I decided to see if I could locate what Teams does with this data so before I started the process, I enabled Fiddler and from what I can see from the logs the data was uploaded to an endpoint somewhere in West Europe which is my tenant region.

Testing it Out
So as I wrote this over a weekend, I didn’t have a Teams Room to test with but I did connect to a Teams meeting with recording enabled. I found a video online with ten hours of people talking in the background (No idea why that exists but it was useful!). I then ran three tests:
- Test 1 had noise suppression turned off completly
- Test 2 had noise suppression turned on for background noise only
- Test 3 has voice isolation enabled
I also recorded each of the tests with my laptops built-in microphone which is pretty basic. The noise suppression controls are available in the audio settings of a Teams meeting (Figure 5).

Results
During the first test it was pretty hard to hear my voice over the background noise. I could make out what I was saying but not a great experience.

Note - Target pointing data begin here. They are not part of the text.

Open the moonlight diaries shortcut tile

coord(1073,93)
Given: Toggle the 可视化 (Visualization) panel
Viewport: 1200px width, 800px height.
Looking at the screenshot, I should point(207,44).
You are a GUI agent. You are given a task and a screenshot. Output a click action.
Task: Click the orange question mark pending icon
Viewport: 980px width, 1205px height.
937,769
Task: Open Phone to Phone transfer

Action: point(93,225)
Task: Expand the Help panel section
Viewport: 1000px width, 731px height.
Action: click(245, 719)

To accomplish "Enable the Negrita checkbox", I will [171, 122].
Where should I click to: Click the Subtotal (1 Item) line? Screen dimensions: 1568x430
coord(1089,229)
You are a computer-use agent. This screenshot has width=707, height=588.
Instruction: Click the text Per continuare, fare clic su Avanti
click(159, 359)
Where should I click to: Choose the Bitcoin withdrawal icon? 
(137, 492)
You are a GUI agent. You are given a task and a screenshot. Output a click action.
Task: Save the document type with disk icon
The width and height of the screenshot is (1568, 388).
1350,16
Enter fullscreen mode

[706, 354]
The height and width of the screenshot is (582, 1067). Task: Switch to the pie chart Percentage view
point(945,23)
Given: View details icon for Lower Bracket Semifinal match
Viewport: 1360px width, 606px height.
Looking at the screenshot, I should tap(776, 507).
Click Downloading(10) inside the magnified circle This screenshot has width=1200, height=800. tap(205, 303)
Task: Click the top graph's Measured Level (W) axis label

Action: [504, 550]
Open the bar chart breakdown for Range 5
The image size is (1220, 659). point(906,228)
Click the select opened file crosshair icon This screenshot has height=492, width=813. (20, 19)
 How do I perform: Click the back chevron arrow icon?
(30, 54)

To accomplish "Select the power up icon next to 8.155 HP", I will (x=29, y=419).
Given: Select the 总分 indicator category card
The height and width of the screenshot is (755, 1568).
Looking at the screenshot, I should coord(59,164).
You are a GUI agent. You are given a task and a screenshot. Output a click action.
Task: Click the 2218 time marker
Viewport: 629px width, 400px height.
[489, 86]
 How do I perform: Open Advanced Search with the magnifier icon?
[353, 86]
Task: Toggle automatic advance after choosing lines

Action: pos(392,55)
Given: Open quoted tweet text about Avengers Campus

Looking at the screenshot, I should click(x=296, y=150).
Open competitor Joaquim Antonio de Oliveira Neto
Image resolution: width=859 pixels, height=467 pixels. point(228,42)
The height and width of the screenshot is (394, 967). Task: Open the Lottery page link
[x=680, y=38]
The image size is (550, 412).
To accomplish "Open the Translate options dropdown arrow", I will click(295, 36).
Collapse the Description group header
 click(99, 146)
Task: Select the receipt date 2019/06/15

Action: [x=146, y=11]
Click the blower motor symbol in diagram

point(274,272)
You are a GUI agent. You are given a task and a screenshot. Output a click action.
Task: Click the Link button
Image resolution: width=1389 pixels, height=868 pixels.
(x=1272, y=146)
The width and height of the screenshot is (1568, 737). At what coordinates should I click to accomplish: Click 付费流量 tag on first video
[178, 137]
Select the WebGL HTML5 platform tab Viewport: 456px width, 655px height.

The second test was a much better experience, cancelling out most of the background noise but also distorting my voice in places, definitely workable.
The final test, with voice isolation enabled was much clearer. It filtered out the background chatter while also maintining the quality of my own voice. Definitely the best experience.
I was actually pleasently surprised by the quality of the final product and definitly think it can enhance anyones experience using Teams for calls and meetings. While I didn’t get to test the meeting experience yet, I can see how it shows promise in improving the experience there too.